Başarılı olma yolunda edinilen bilgiler, tecrübeler kadar, verilen desteklerin önemi de büyüktür. Pek çok insan; ailesinden, çevresinden gördüğü maddi ve manevi desteklerle başarıyı yakalayabilmiş, iyi bir makam ve mevkie gelmede yine böylesi destekler etkili olagelmiştir. Sırtını güçlü çevrelere dayayan pek çok insanın bu güç nedeniyle önemli makamlara yükseldiği, başarılı ve etkili isimler olduğu da çoğu kez görülmüş ve duyulmuştur.
Zenginliğiyle tanınan kimi insanların zenginlikleri, zengin bir babaya ya da önemli bir mirasa dayandırılmaktadır çoğu kez.
Bu ve benzeri örnekler başarıda, makam ve mevkide ya da zenginlikte maddi ve manevi desteğin önemini elbette belli ölçüde yansıtmaktadır.
Ne var ki işin daha önemli bir yönü bu desteklerin çekilmesi halinde, destek alanın acı durumu. Desteğe güvenen, ona dayanan, onsuz olamayan insanın ani düşüşü…
Atalarımız, “Ağaca dayanma kurur, insana dayanma ölür” sözüyle bu acı hali ne güzel ifade ederler.
İnsan elbette çevresinden güç, kuvvet ve destek alacak. Ama nereye kadar?
Kendine güvenmeyen, kendi ayakları üzerinde duramayan insanı hiçbir destek ayakta tutamaz. Boş bir çuval dik durur mu? Taşıma suyla değirmen döner mi? Ne zamana kadar? Su bittiğinde hangi güç değirmen taşını çevirecek?
İnsan için asıl sermaye kendi birikimidir. Kalıcı olan; alın teriyle, beyin gücüyle, güven duygusuyla geliştirdiği gerçek sermayedir.
Zenginlik tükenir. Mal yanar, sermaye biter. Bir yangınla her şey kül olur. Destek aldığımız insan ölür. Yalnız ona dayandığı için yapayalnız kalırız.
Ama sermayemiz; kendimiz, beynimiz, emeğimizse… bu tür sıkıntıları aşmak kolay. Kısa bir süre sonra emanet sermaye ile değil gerçek sermayemiz ile yolumuza yürürüz.
Şirin’ine kavuşmak isteyen Ferhat dağları deldi kendi gücüyle. Büyük kahramanlar iradeleriyle, kararlılıklarıyla nice zaferler kazandılar. Sevgili Peygamberimiz, “Sağ elime güneşi, sol elime ay’ı verseler yine de bu ilahi gerçekleri dile getirmekten vazgeçmem” dedi.

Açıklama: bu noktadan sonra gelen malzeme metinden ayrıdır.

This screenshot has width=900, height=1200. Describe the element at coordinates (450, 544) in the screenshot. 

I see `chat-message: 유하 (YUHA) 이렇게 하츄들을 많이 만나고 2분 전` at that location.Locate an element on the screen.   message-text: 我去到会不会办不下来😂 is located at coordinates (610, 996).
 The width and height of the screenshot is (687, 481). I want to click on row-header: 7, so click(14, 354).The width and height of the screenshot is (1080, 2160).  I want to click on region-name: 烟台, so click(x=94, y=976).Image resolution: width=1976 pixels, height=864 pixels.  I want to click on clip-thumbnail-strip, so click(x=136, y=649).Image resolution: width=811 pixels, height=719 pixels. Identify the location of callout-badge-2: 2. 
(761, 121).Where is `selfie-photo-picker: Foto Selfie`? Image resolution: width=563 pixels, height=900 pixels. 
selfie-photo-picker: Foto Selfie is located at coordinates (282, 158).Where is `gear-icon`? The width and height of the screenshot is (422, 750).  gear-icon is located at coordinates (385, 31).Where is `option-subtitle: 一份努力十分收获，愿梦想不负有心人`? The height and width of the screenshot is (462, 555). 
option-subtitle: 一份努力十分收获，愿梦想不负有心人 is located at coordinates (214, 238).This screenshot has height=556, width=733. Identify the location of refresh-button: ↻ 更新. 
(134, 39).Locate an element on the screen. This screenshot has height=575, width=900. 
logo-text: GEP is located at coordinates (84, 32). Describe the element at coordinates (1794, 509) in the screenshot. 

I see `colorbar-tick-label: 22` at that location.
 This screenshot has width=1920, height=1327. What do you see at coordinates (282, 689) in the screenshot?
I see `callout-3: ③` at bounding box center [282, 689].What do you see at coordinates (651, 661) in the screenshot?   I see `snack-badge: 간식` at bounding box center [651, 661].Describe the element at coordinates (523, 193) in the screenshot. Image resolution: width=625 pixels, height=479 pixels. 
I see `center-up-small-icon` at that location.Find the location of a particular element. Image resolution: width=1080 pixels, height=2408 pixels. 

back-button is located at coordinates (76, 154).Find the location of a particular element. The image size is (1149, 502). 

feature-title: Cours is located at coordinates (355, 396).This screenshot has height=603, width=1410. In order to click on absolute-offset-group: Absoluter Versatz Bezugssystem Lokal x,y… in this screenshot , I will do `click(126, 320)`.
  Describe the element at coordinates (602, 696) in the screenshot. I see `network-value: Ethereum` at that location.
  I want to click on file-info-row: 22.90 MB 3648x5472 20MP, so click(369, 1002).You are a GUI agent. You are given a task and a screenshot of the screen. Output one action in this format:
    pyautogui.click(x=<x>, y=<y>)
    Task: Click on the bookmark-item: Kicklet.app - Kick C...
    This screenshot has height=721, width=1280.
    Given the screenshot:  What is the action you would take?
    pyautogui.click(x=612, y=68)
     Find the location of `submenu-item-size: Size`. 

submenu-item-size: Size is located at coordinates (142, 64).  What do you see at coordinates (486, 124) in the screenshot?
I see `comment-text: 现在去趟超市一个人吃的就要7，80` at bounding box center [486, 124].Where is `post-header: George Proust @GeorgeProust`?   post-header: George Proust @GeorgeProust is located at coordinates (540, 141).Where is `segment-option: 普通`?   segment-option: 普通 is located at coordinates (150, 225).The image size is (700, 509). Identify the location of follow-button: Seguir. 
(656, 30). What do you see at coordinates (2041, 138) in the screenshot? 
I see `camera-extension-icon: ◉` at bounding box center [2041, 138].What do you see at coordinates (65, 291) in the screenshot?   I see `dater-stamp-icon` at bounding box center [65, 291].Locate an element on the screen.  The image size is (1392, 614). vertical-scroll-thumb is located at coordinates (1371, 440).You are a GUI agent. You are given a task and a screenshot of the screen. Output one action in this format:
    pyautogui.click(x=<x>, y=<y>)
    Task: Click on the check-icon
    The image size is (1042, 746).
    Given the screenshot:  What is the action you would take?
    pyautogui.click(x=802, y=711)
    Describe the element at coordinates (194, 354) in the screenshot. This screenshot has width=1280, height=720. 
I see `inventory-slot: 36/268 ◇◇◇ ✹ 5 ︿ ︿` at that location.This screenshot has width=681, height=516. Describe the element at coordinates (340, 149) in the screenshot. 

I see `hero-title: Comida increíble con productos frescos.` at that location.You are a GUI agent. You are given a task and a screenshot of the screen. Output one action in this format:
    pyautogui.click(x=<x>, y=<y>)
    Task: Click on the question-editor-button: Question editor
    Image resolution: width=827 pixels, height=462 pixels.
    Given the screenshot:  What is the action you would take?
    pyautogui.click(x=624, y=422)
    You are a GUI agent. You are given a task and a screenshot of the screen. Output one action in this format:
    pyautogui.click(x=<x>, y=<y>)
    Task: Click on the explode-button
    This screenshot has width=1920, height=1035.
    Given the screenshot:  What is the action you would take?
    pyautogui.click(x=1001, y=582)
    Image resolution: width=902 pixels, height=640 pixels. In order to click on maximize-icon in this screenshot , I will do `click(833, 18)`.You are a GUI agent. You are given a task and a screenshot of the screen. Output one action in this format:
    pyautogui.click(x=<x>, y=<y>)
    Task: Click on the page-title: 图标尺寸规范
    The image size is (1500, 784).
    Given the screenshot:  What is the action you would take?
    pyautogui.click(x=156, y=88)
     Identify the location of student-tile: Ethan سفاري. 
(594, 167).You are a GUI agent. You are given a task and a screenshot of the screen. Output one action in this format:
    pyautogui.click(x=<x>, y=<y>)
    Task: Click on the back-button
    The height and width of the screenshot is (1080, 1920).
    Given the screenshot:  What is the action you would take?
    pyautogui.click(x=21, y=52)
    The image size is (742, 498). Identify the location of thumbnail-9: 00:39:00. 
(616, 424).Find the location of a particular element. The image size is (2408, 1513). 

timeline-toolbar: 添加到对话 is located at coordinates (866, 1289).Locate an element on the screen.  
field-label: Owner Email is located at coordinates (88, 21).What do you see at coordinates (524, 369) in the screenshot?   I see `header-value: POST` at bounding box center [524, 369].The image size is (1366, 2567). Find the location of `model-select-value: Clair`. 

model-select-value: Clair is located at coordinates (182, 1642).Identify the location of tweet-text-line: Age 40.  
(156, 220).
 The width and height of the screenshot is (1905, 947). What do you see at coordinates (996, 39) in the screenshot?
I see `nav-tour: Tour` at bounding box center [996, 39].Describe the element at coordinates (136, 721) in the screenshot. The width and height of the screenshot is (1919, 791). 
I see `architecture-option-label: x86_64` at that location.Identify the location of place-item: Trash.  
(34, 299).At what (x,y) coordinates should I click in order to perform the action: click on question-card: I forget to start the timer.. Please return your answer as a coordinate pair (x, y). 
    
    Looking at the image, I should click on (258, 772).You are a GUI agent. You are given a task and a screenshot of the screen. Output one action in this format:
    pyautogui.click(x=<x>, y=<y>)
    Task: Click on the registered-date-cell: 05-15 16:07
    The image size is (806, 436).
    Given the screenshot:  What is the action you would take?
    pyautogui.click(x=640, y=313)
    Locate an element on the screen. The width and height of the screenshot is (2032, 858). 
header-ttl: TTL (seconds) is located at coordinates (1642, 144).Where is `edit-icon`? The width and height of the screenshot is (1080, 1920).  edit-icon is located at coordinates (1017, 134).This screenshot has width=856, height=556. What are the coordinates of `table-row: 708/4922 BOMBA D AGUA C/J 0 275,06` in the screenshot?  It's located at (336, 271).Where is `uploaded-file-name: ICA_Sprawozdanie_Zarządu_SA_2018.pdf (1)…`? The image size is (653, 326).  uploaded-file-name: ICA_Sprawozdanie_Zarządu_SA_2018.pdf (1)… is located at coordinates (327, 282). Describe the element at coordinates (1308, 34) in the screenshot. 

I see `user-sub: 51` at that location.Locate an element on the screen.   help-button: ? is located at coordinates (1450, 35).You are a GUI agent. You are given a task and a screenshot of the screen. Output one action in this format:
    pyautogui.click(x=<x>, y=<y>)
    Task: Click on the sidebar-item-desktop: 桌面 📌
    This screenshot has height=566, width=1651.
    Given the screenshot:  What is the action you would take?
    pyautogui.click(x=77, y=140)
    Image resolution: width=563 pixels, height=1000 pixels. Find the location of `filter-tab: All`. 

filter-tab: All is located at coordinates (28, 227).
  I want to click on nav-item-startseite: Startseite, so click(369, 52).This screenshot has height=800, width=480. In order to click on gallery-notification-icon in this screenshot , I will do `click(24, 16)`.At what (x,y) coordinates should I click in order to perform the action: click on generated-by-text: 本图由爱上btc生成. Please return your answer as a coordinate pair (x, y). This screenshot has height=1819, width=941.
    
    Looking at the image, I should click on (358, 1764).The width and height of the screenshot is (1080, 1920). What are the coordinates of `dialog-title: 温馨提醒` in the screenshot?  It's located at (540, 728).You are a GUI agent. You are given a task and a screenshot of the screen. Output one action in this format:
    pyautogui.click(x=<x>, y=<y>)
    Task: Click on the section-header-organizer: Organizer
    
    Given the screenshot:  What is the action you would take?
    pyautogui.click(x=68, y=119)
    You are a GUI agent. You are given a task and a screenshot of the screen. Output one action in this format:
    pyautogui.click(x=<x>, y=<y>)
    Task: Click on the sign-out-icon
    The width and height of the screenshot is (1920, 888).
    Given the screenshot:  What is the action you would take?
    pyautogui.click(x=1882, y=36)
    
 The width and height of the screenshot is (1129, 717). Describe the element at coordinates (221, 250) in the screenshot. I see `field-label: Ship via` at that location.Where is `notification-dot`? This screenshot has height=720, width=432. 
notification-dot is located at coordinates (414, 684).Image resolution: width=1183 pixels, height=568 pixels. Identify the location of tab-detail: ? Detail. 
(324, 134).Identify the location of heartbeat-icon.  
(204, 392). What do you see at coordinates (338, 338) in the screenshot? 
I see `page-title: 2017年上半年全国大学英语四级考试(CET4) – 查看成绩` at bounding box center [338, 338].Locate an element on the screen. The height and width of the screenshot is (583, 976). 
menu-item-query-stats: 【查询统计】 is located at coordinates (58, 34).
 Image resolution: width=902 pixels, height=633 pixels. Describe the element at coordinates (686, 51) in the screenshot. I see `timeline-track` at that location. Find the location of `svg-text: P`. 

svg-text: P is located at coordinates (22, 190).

Ölene, bitene, eskiyene, çürüyene değil, eskimeyen değerlere bağlanmamız gerek. Sevgili Peygamberimiz Allah’a kul olmamızı istedi bizden. Ebedi ve ezeli olan Allah’a dayanmamızı, yalnızca ona ibadet edip yalnızca ondan yardım dilememizi öğütledi.
Ecdadımız zilletle yaşamaktansa, izzetle ölmeyi tercih ettiler, kendileri oldular, kendilerine güvendiler, sırtlarını başkalarına dayamadılar. Başkalarına minnet etmediler. Kendi değerleriyle var oldular. İzzete sarıldılar, aziz oldular.
 Yaşadığımız sürece yalnızca başkalarının desteğiyle değil, asıl kendi değerlerimizle ayakta durmaya çalışalım.
Ağacın kuruyacağını, insanın öleceğini unutmayalım.
 Kendimize güvenelim, kendimizi geliştirelim, öğrenelim, eğitelim. Birikimlerimizi artıralım. Kendi değerlerimizle; başarıya, mutluluğa, huzura koşalım.